In certain circles, “Long Time Underground,” released in 2015 on Three Lobed Records, was a hit, receiving critical raves from taste-making sites like Pitchfork (the album topped its yearly list of experimental albums) and Relix.

The album, along with all of Carter’s recent music, almost didn’t happen: Earlier this decade, while touring in Europe with Charalambides, Carter came down with pneumonia. He spent 40 days and nights in an ICU in Berlin, was placed into a medically induced coma and spent an additional 2 1/2 weeks in a physical rehabilitation facility.

“When I was first coming out of it, I couldn’t even move,” Carter says. “I couldn’t read because I couldn’t hold a book steady. You have to regain the use of your body, essentially, which is why I had to go to rehabilitation. I couldn’t do that from a hospital bed.”

Within weeks of waking up, Carter regained most of his ability to use his hands.

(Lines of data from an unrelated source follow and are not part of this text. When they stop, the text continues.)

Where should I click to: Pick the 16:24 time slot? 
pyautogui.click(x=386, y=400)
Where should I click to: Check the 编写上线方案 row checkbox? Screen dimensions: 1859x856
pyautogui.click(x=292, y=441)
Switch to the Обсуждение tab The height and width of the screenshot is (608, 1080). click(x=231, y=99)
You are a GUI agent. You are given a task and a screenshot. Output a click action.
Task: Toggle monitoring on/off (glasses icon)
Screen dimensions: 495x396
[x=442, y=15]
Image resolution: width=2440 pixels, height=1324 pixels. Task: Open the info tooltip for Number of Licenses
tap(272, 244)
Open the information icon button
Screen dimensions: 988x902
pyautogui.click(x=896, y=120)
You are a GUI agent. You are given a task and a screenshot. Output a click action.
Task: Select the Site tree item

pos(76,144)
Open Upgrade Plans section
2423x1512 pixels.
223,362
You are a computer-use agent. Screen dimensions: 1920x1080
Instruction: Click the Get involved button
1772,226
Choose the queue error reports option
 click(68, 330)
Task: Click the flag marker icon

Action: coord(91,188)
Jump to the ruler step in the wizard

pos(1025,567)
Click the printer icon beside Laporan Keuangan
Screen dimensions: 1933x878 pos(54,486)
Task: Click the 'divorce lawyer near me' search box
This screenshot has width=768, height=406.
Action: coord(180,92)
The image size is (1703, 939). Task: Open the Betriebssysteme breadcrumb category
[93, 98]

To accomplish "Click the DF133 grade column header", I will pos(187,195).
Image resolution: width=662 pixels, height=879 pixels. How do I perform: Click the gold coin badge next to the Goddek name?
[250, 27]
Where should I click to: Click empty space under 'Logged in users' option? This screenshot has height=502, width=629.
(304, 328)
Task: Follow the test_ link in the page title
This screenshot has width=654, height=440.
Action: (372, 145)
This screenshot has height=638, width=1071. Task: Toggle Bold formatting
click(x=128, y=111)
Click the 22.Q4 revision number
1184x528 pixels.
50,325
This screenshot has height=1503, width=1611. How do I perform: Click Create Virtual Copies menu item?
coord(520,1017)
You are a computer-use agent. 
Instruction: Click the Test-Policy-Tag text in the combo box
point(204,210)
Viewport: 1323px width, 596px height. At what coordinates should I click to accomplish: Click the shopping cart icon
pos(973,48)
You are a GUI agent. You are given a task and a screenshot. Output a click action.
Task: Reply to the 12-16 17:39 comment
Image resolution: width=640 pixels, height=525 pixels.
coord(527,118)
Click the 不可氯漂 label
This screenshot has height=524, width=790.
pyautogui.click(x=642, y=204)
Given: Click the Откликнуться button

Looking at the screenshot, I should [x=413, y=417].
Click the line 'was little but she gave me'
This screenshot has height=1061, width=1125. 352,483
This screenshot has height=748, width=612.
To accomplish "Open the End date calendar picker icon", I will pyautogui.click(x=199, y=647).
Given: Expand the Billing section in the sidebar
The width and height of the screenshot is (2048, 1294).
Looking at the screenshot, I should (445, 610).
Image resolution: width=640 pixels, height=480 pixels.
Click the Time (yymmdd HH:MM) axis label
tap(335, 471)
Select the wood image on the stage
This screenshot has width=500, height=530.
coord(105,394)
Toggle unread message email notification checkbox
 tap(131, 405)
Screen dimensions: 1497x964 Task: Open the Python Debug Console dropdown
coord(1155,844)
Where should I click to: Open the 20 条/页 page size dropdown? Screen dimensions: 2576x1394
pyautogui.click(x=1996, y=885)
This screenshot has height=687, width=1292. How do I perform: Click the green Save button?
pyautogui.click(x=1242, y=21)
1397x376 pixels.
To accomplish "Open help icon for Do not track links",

“I wasn’t really playing guitar until I got back to the U.S.,” he says. “I never lost any sort of ability in that department. I definitely wanted to get right back into it. I suddenly found myself without a job, so there really wasn’t anything else to do. It’s one of the biggest things in my life, so I wanted to pick it up and resume it.”

The eventual recording of “Long Time Underground” completed a trilogy of works that began with 2009’s “The Dance From Which All Dances Come” and continued with “Numinal Entry,” released in 2014. “August is All,” “Beauty Draws the Seed” and “Colors For N,” composed years earlier, were subsequently refined in live performance. For the rest of “Long Time Underground,” Carter says, he just sat down with his guitar and played.

“I had wanted to make a double album for a while,” Carter says. “I don’t know if it’s much of an issue anymore, because I’ve been making long records since CDs came out. Maybe in the last few years there’s been a tendency to keep things to a more manageable length. This time I definitely wanted to say everything that I wanted to say.”

Much of Carter’s trilogy involves a loop pedal, a popular device that allows an artist to record short passages on the fly, and then to improvise or add composed parts on top. For Carter, it was about “being in a dialogue with that thing and trying to figure out what I can do with it that supports the composition, rather than driving it,” he says. “The trilogy deals with that question, whereas the music I’m doing now is a little more exploratory.”

Carter currently works with oscillating and distortion effects, “various things that chop up the sound a bit, not necessarily making the sound rougher,” he says. “I tend to base things around compositions, and the compositions I’m currently working with are scraps, in a way. They’re bits of melody and tunings and certain intervals that I’m playing around with.”

Other times, it’s pure flow, into non-musical or non-tonal sound-worlds.

“It’s hard to predict what I’m going to do,” Carter says. “A lot of times, my ideal is to get into a space where my fingers are going places I don’t really expect them to. Hopefully I can steer that out into something that still makes sense.”

TOM CARTER performs at Lyric Hall in New Haven on June 1 at 8 p.m., with Spray Paint, Shinnirs and Landing. Tickets are $8. Lyrichallnewhaven.com.